Seer - Multi-Agent System for Evaluating AI Agents
Project description
🔮 Seer – Multi-Agent Evaluation Orchestrator
Seer is a LangGraph-based multi-agent system that performance-tests autonomous software agents, repairs them when possible, and records the full lifecycle of each evaluation. Two graphs collaborate:
- Eval Agent plans and executes black-box test suites, uploads traces (Langfuse + Neo4j), and decides when to stop.
- Codex Agent (optional) accepts handoffs from the eval loop to triage failures, modify the target repo inside an E2B sandbox, and raise deployment artifacts when fixes land.
Why Seer?
- Graph-native workflows – Both agents compile LangGraph state machines, making control flow explicit and observable.

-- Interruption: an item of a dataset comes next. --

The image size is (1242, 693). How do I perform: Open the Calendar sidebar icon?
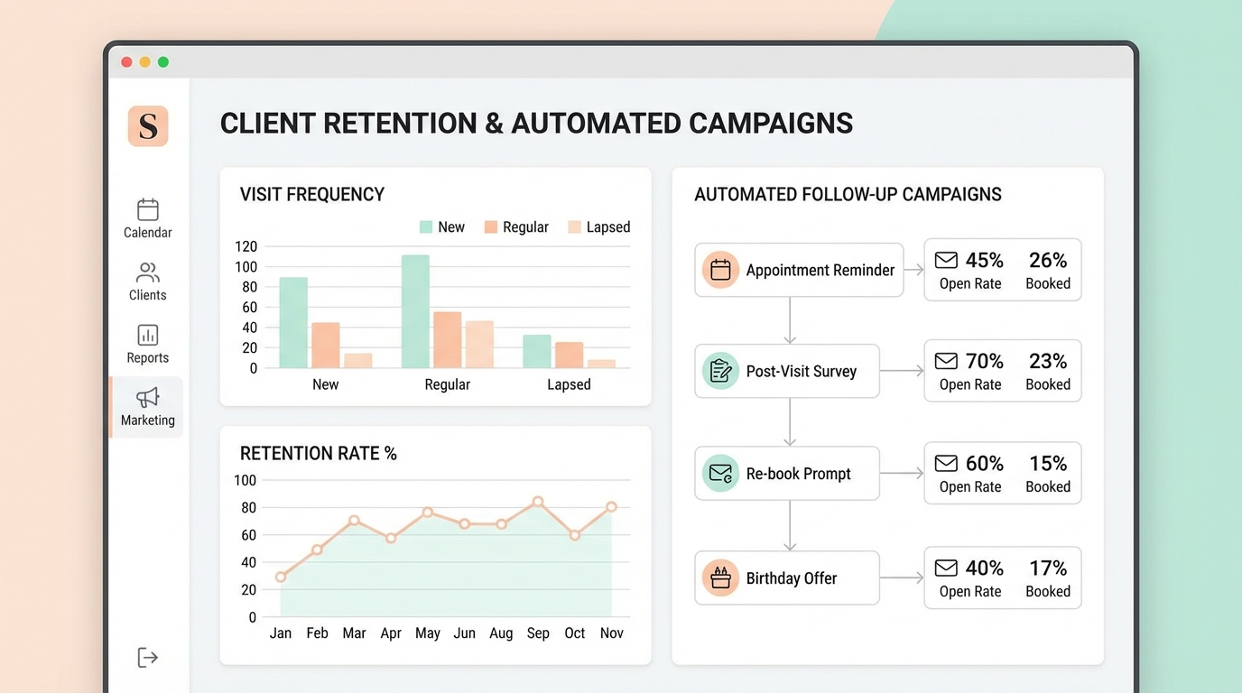(148, 209)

- Sandbox-first execution – Target repos run inside E2B code sandboxes with reusable helpers in
sandbox/. - Persistent memory – Evaluation reflections and MCP tool embeddings are indexed in Neo4j (
graph_db/), enabling cross-run learning. - Configurable automation – Feature flags (e.g.,
CODEX_HANDOFF_ENABLED) live inshared/config.pyso you can experiment without code changes.
Architecture Overview
| Component | Responsibility | Key Files |
|---|---|---|
| Eval Agent | Plans, provisions, executes, reflects, and finalizes eval rounds. | agents/eval_agent/graph.py, agents/eval_agent/nodes/* |
| Codex Agent | Plans → codes → tests → reflects inside a loop; can deploy or raise PRs. | agents/codex/graph.py, agents/codex/nodes/* |
| Shared services | Configuration, logging, MCP tooling, schema definitions, and the test runner. | shared/ |
| Sandbox utilities | Connect to and run commands inside E2B sandboxes. | sandbox/ |
| Graph DB client | Creates Neo4j vector indexes for reflections + tools. | graph_db/client.py |
| Indexer | Embedding + retrieval services for docs/tooling metadata. | indexer/ |
| Launcher | run.py orchestrates LangGraph dev servers per agent and manages logs. |
run.py, logs/ (created on demand) |
Prerequisites
- Python 3.12+
- LangGraph CLI (installed into your virtualenv)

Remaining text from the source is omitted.